Another woman came out with a tray of glasses. They were mismatched but spotless, twinkling in the sun like fine crystal. She held the tray out first to Roland, then to Aunt Talitha, Eddie, Susannah, and Jake at the last. As each took a glass, the first woman poured a dark golden liquid into it. Roland leaned over to Jake, who was sitting tailor-fashion near an oval bed of bright green flowers with Oy at his side. He murmured: “Drink only enough to be polite, Jake, or we’ll be carrying you out of town—this is graf—strong apple-beer.”
Jake nodded.
Talitha held up her glass, and when Roland followed suit, Eddie, Susannah, and Jake did the same.

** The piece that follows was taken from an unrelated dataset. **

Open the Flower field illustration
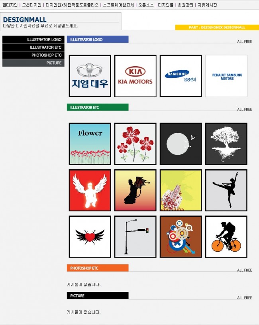 click(90, 144)

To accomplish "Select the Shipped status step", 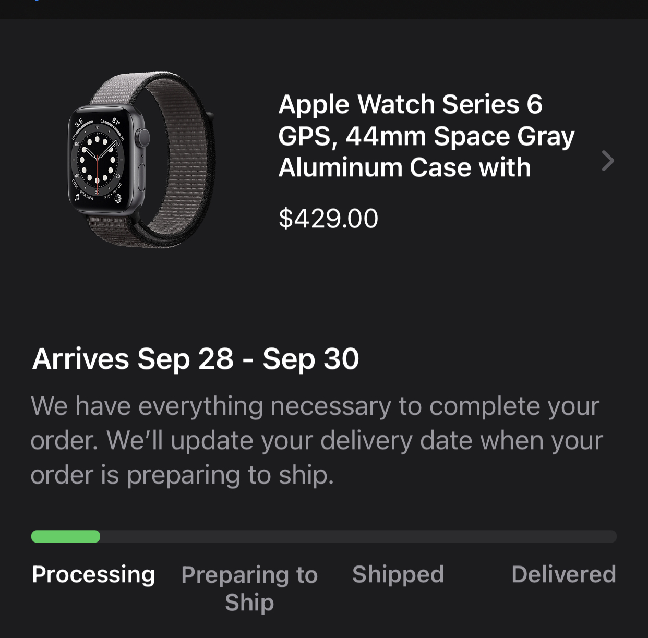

“What about the others?” Eddie whispered to Roland. “They’ll be served after the voluntary. Now be quiet.” “Will ye set us on with a word, gunslinger?” Aunt Talitha asked. The gunslinger got to his feet, his glass upraised in his hand. He lowered his head, as if in thought. The few remaining residents of River Crossing watched him respectfully and, Jake thought, a little fearfully. At last he raised his head again. “Will you drink to the earth, and to the days which have passed upon it?” he asked. His voice was hoarse,’ trembling with emotion. “Will you drink to the fullness which was, and to friends who have passed on? Will you drink to good company, well met? Will these things set us on, Old Mother?” She was weeping, Jake saw, but her face broke into a smile of radiant happiness all the same . . . and for a moment she was almost young. Jake looked at her with wonder and sudden, dawning happiness. For the first time since Eddie had hauled him through the door, he felt the shadow of the doorkeeper truly leave his heart.
“Ay, gunslinger!” she said. “Fair spoken! They’ll set us on by the league, so they shall!” She tilted her glass up and drank it at a draught. When the glass was empty, Roland emptied his own. Eddie and Susannah also drank, although less deeply.
Jake tasted his own drink, and was surprised to find he liked it— the brew was not bitter, as he had expected, but both sweet and tart, like cider. He could feel the effects almost at once, however, and he put the glass carefully aside. Oy sniffed at it, then drew back, and dropped his muzzle on Jake’s ankle. Around them, the little company of old people—the last residents of River Crossing—were applauding. Most, like Aunt Talitha, were weeping openly. And now other glasses—not so fine but wholly serviceable—were passed around. The party began, and a fine party it was on that long summer’s afternoon beneath the wide prairie sky.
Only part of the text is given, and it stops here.